Provided by: link-grammar_4.7.4-2ubuntu1_amd64 

NAME
link-parser - parses natural language sentences
SYNOPSIS
link-parser [language] [-pp pp_knowledge_file] [-c constituent_knowledge_file] [-a affix_file] [-ppoff]
[-coff] [-aoff] [-batch] [-<special "!" command>]
DESCRIPTION
In Selator, D. and Temperly, D. "Parsing English with a Link Grammar" (1991), the authors defined a new
formal grammatical system called a "link grammar". A sequence of words is in the language of a link
grammar if there is a way to draw "links" between words in such a way that the local requirements of each
word are satisfied, the links do not cross, and the words form a consistent connected graph. The authors
encoded English grammar into such a system, and wrote link-parser to parse English using this grammar.
This package can be used for linguistic parsing for information retrieval or extraction from natural
language documents.
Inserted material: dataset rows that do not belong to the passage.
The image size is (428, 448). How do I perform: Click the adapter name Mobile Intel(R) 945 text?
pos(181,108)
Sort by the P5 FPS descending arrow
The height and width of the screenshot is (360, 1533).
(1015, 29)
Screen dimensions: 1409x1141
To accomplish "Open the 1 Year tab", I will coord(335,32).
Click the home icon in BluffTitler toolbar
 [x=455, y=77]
Abiword also uses it as a grammar checker.
OPTIONS
-pp pp_knowledge_file
-c constituent_knowledge_file
-a affix_file
-ppoff
-coff
-aoff
-batch
-<special ! command>
USE
link-parser, when invoked manually, will take control of the terminal; link-parser will then attempt to
analyze the grammar of all input, unless escaped with an exclamation mark, according to the dictionary
file provided as an argument. If escaped, the input will be treated as a "special command"; "!help" lists
all special commands available.
link-parser depends on a link-grammar dictionary which contains lists of words and associated metadata
about their grammatical properties in order to analyze sentences. A link-grammar dictionary provided by
the authors of link-grammar is usually included with the link-grammar package, and can often be found
somewhere in the /usr/share/link-grammar/ hierarchy. When this is the case, only the two-letter language
code needs to be specified on the command-line. Alternatively, a user can provide their own dictionary
as an argument, in which case the dictionary's directory should be specified. Hence, either of the
commands
link-parser en
link-parser /usr/share/link-grammar/en
will run link-parser using the english dictionary included with the parser.
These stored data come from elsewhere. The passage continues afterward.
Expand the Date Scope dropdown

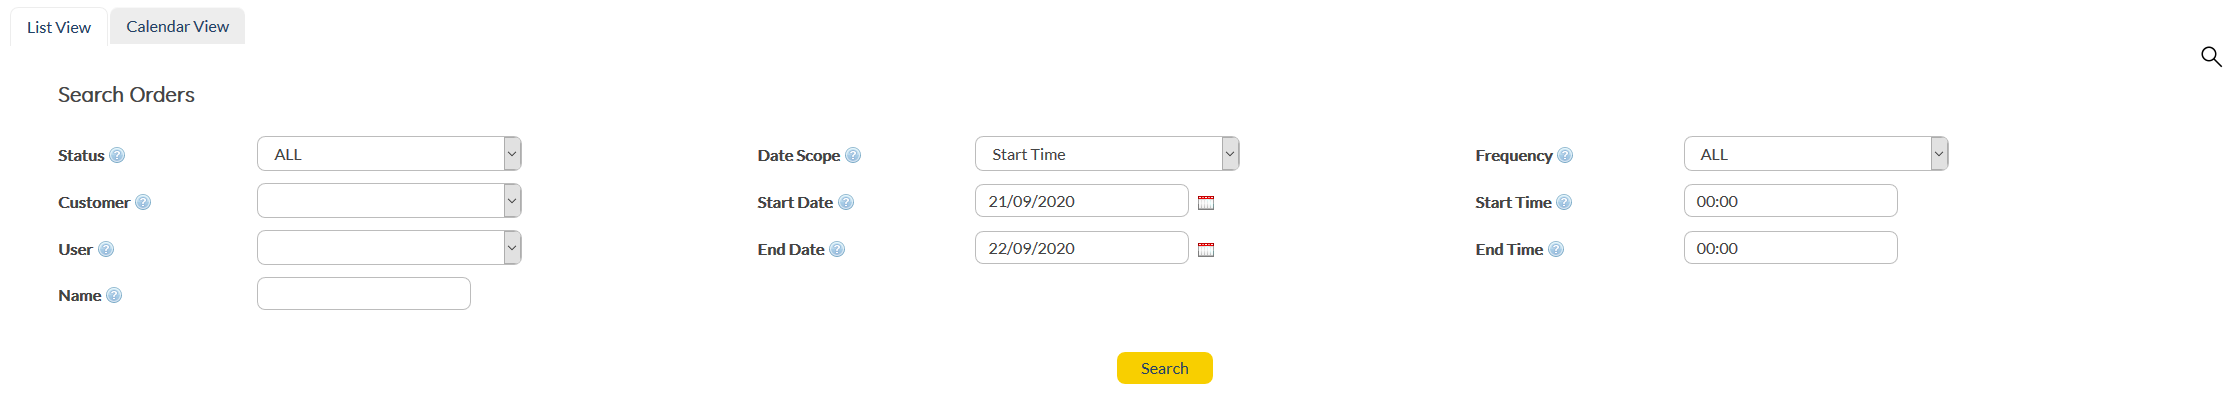[1230, 154]
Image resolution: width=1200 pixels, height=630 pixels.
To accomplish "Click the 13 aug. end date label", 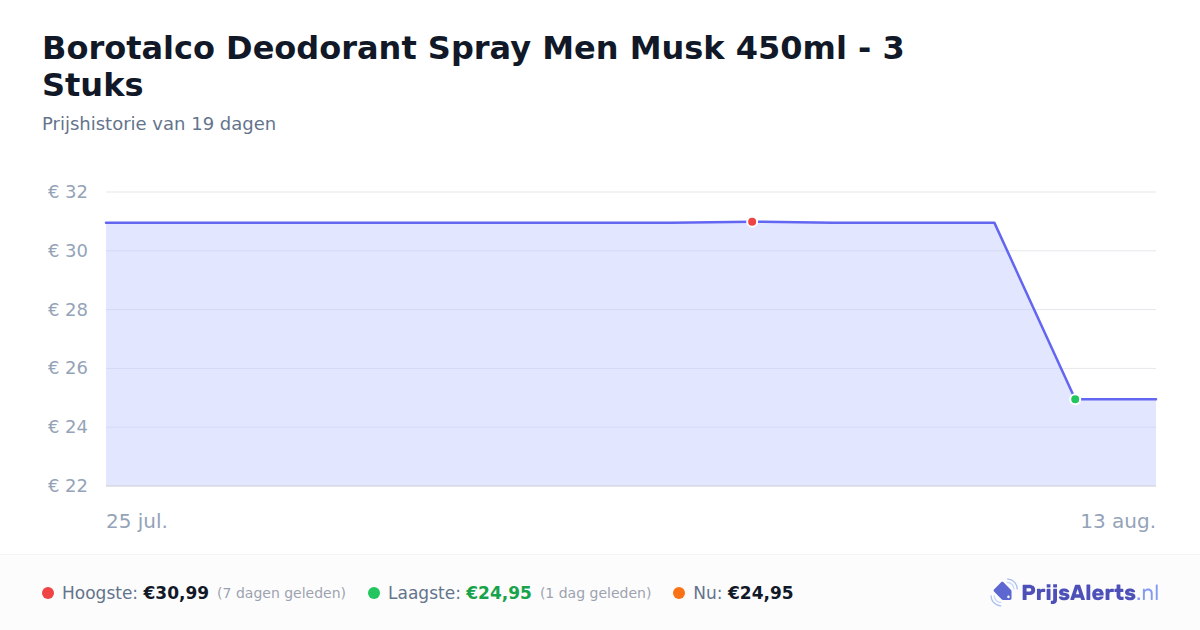I will coord(1118,521).

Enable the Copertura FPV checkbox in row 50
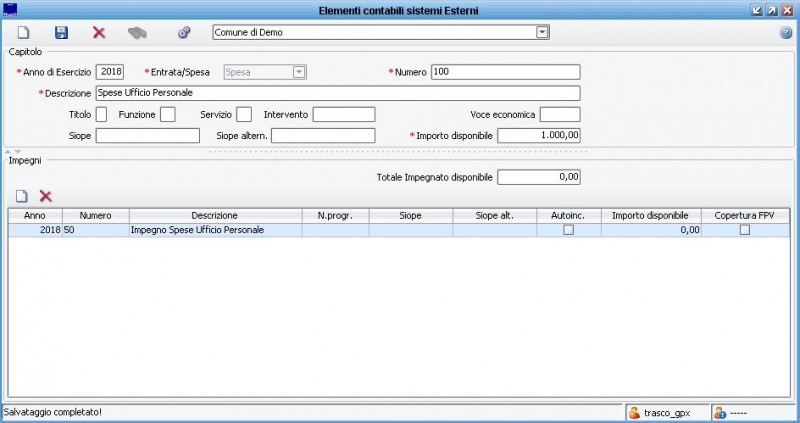tap(743, 230)
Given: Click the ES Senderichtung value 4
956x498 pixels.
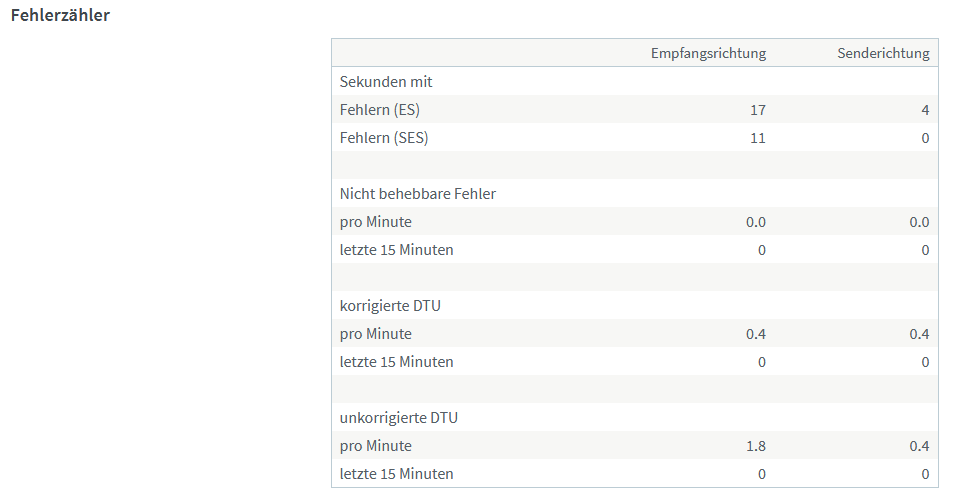Looking at the screenshot, I should [x=925, y=110].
While in a link-parser session, some example output could be:
linkparser> Reading a man page is informative.
++++Time 0.00 seconds (0.01 total)
Found 1 linkage (1 had no P.P. violations)
Unique linkage, cost vector = (UNUSED=0 DIS=0 AND=0 LEN=12)
+------------------------Xp-----------------------+
| +---------Ss*g---------+ |
| +-------Os-------+ | |
| | +----Ds----+ | |
+----Wd---+ | +--AN--+ +---Pa---+ |
| | | | | | | |
LEFT-WALL reading.g a man.n page.n is.v informative.a .
A P.P. violation is a post-processing violation; it is a post-linkage step used to reject invalid parses.
The link types shown are specific to English; other langauges will have different link types.
link-parser can also be used non-interactively, either through its API, or via the -batch option. When
used with the -batch option, link-parser passively receives input from standard input, and when the
stream finishes, it then outputs its analysis. So one could construct an ad-hoc grammar checker by piping
text through link-parser with a batch option, and seeing what sentences fail to parse as valid:
cat thesis.txt | link-parser /usr/share/link-grammar/en/4.0.dict -batch
SEE ALSO
Information on the shared-library API and the link types used in the parse is avavailable at the Abiword
website at http://www.abisource.com/projects/link-grammar/dict/index.html
Peer-reviewed papers explaining link-parser can be found at the original CMU site at
http://www.link.cs.cmu.edu/link/papers/index.html.
AUTHOR
link-parser was written by Daniel Sleator <sleator@cs.cmu.edu>, Davy Temperley
<dtemp@theory.esm.rochester.edu>, and John Lafferty <lafferty@cs.cmu.edu>
This manual page was written by Ken Bloom <kbloom@gmail.com>, for the Debian project (but may be used by
others).
April 18, 2008 LINK-GRAMMAR(1)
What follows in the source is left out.